**What you are asked to do**
Reproduce the eCryptfs mailing list message below word for word, from its first line to its last.

**Excerpt**
+ + + + + + +

← Back to team overview

ecryptfs-devel team mailing list archive

Re: [Patch 0/1] Add support for file names that are too long after encryption

 

On 02/05/2011 08:13 PM, Dustin Kirkland wrote:
> On Tue, Feb 1, 2011 at 9:57 AM, John Johansen
> <john.johansen@xxxxxxxxxxxxx> wrote:
>> The following patch is a first pass at addressing the bug
>>  "file name too long when creating new file"
>>  https://bugs.launchpad.net/ecryptfs/+bug/344878
>>
>> Which occurs when a file is created with a file name that would be valid
>> before encrypting and encoding but after being encrypted and encoded is
>> too long for the underlying filesytem.
> 
> First and foremost, thank you, John, for tackling this ~2 year old
> problem.  It's something that we knew would be an issue when we
> embarked on encrypted (or, as I prefer, obfuscated) filenames.  We
> didn't really have any idea how big of a problem it might be.  I
> remember doing a deep find on all of my ~10 Ubuntu systems, and did
> not have any particular file that was >200 characters, nor path that
> was >2000 characters.  However, different strokes for different folks,
> and eventually people did start having issues.
> 
>> Overview:
>> To support file names that are too long when encrypted and encoded the patch
>> stores the long file name (longname) in an xattr on the file and creates a
>> "unique" short file name (shortname) which is stored in the underlying
>> filesystem.  The shortname is never seen when accessing files from the
>> ecryptfs view, but it is what will be found when accessing the lower
>> filesystem directly.

+ + + + + + +

**Data excerpt**
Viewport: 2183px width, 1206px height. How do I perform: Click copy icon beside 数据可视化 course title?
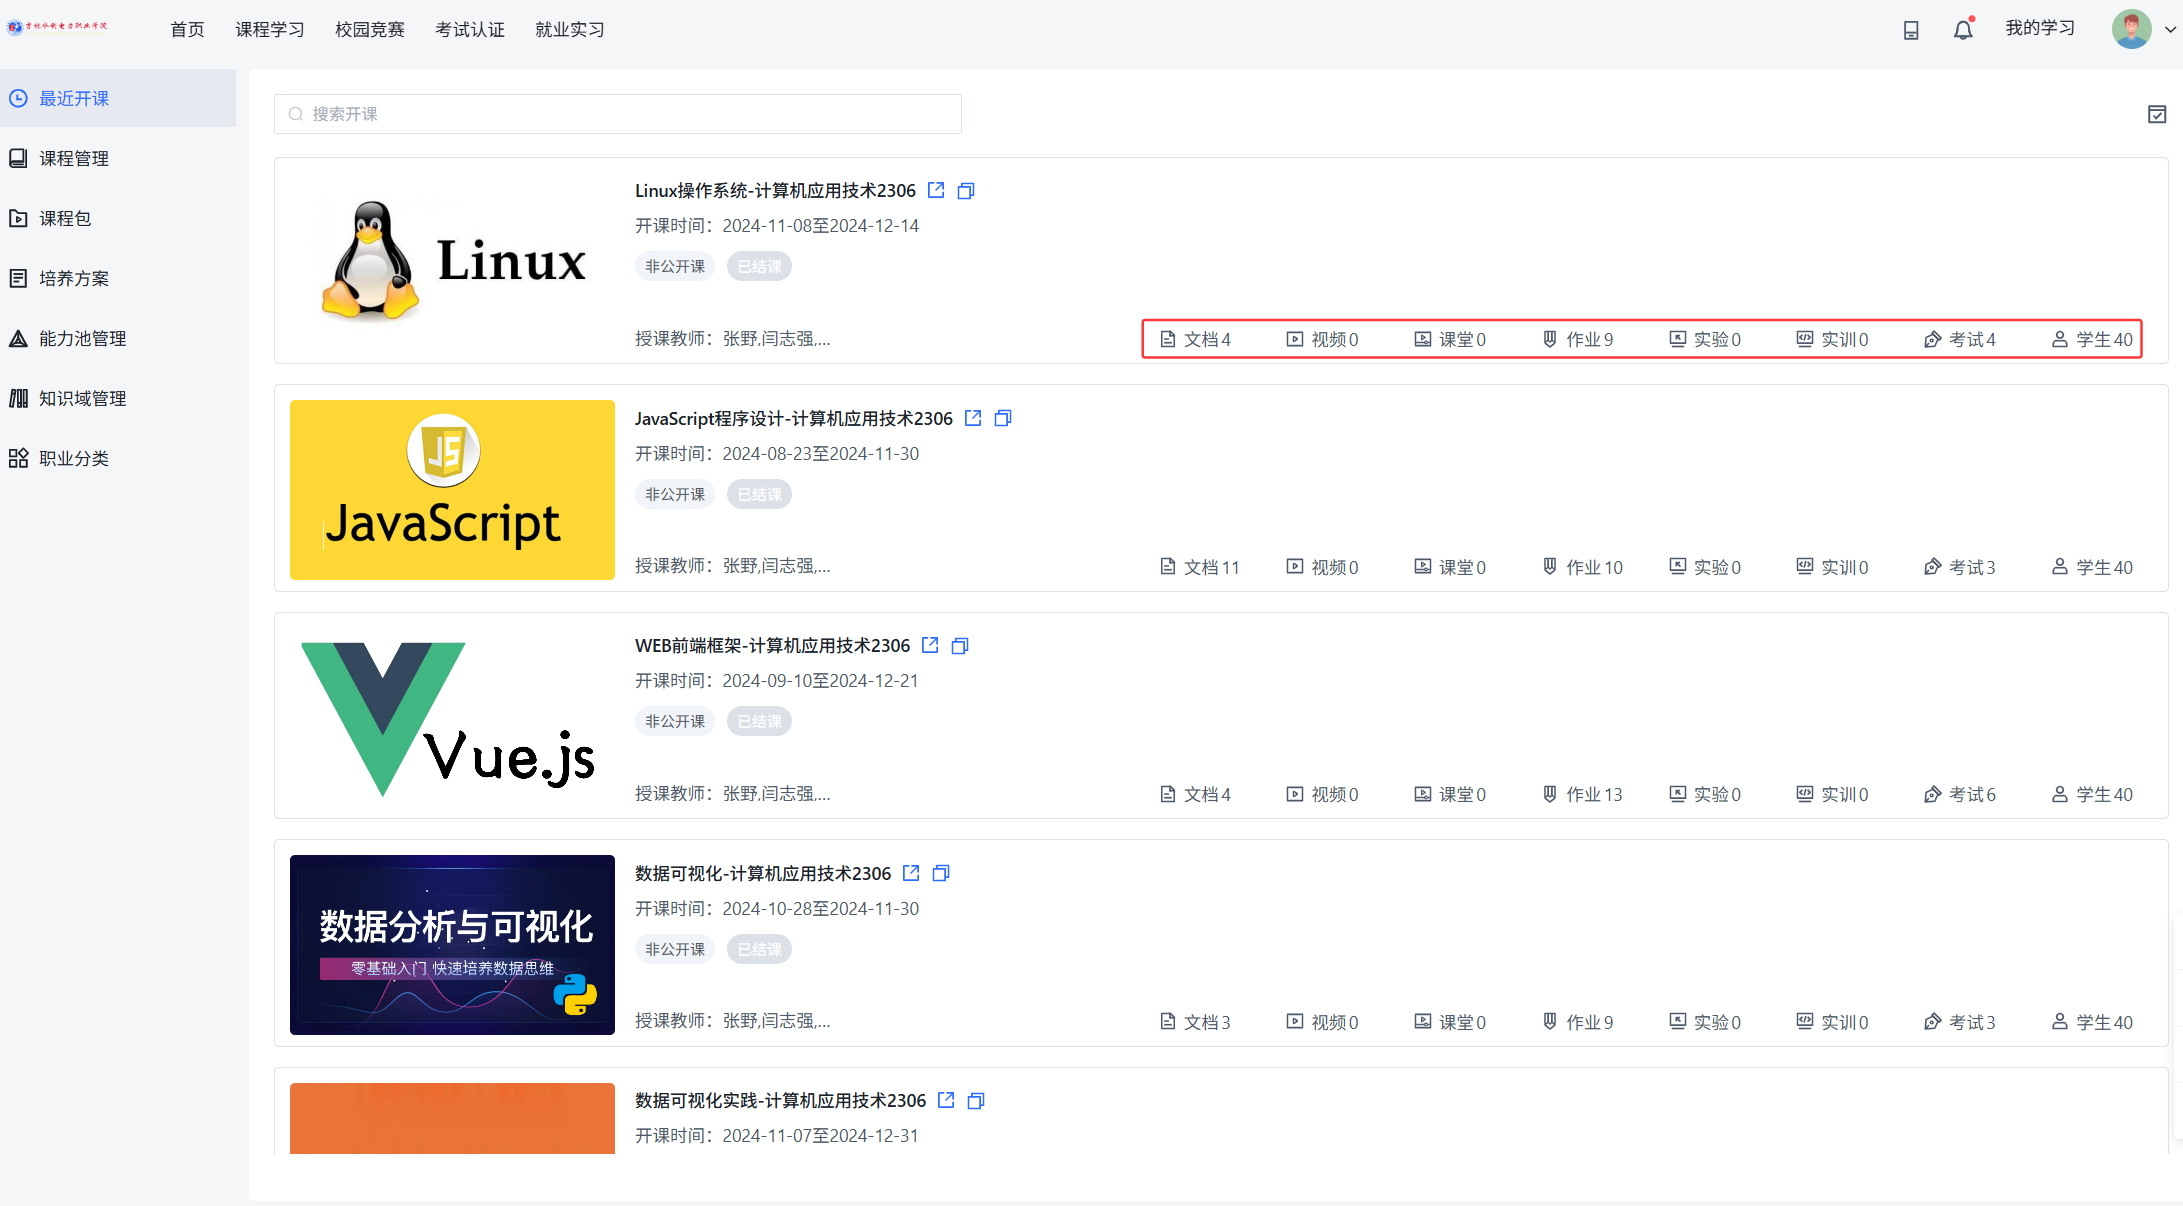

+ + + + + + +

**Written response**
← Back to team overview

ecryptfs-devel team mailing list archive

Re: [Patch 0/1] Add support for file names that are too long after encryption

 

On 02/05/2011 08:13 PM, Dustin Kirkland wrote:
> On Tue, Feb 1, 2011 at 9:57 AM, John Johansen
> <john.johansen@xxxxxxxxxxxxx> wrote:
>> The following patch is a first pass at addressing the bug
>>  "file name too long when creating new file"
>>  https://bugs.launchpad.net/ecryptfs/+bug/344878
>>
>> Which occurs when a file is created with a file name that would be valid
>> before encrypting and encoding but after being encrypted and encoded is
>> too long for the underlying filesytem.
> 
> First and foremost, thank you, John, for tackling this ~2 year old
> problem.  It's something that we knew would be an issue when we
> embarked on encrypted (or, as I prefer, obfuscated) filenames.  We
> didn't really have any idea how big of a problem it might be.  I
> remember doing a deep find on all of my ~10 Ubuntu systems, and did
> not have any particular file that was >200 characters, nor path that
> was >2000 characters.  However, different strokes for different folks,
> and eventually people did start having issues.
> 
>> Overview:
>> To support file names that are too long when encrypted and encoded the patch
>> stores the long file name (longname) in an xattr on the file and creates a
>> "unique" short file name (shortname) which is stored in the underlying
>> filesystem.  The shortname is never seen when accessing files from the
>> ecryptfs view, but it is what will be found when accessing the lower
>> filesystem directly.